Stored data
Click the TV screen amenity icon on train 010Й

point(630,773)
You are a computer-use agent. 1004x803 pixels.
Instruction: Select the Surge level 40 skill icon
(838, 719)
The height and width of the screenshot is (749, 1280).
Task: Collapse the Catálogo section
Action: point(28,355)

_AIM OF THE TASK:_ Your answer should consist of every record, restated exactly.

_TASK OUTPUT:_
Click the TV screen amenity icon on train 010Й

point(630,773)
You are a computer-use agent. 1004x803 pixels.
Instruction: Select the Surge level 40 skill icon
(838, 719)
The height and width of the screenshot is (749, 1280).
Task: Collapse the Catálogo section
Action: point(28,355)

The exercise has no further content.